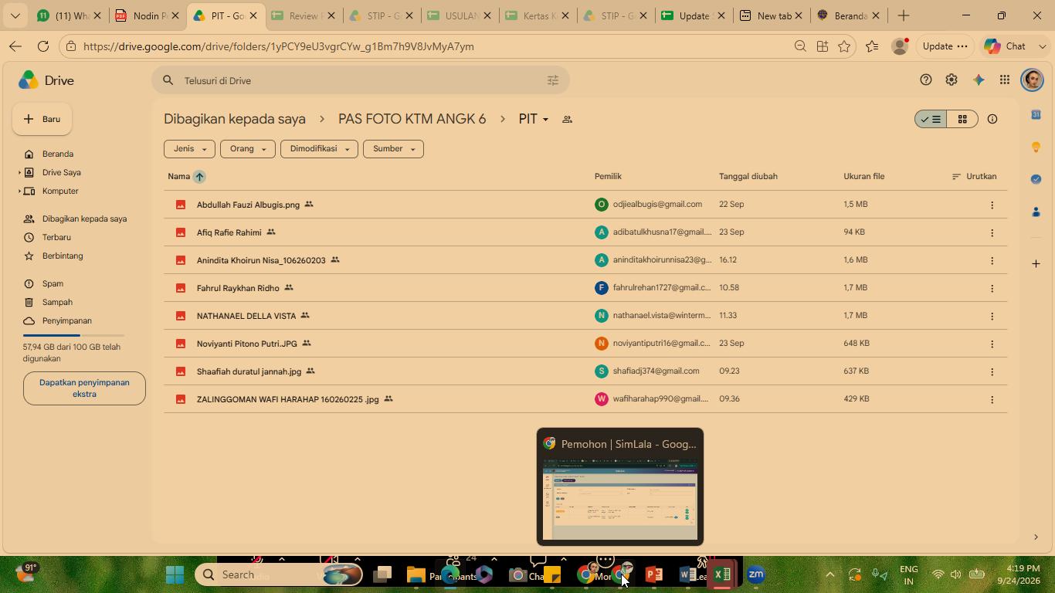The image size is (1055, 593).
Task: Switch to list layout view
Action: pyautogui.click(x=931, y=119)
+-------+
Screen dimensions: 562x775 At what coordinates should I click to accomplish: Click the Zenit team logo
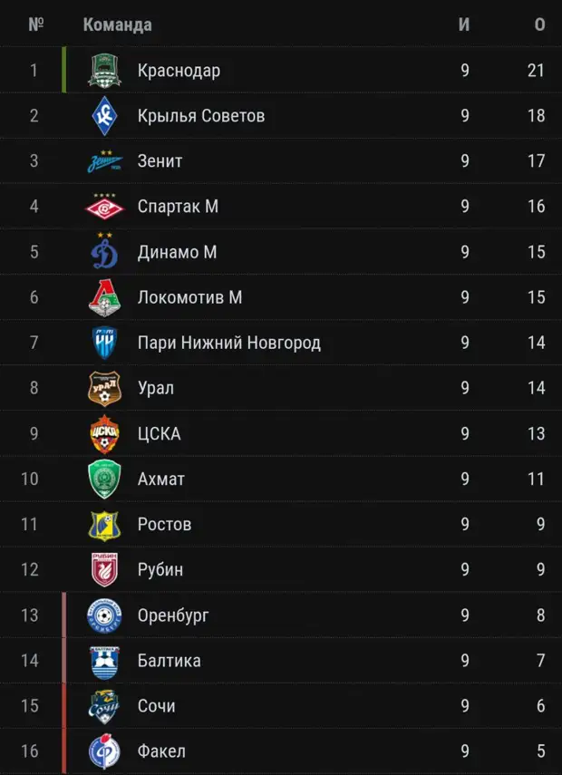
+-------+
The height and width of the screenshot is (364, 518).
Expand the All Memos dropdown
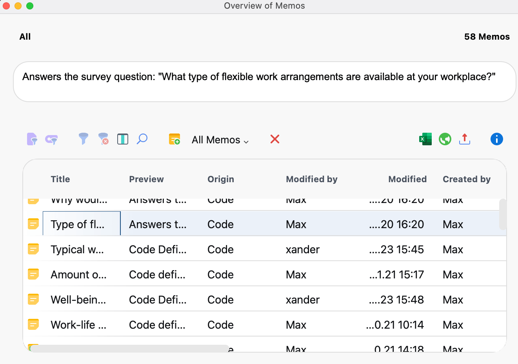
+-------+
§ Task details: Copy out the lines running from the one containing "The height and" through the one containing "Expand the All Memos dropdown", unchanged and with both ends included.

§ The output:
The height and width of the screenshot is (364, 518).
Expand the All Memos dropdown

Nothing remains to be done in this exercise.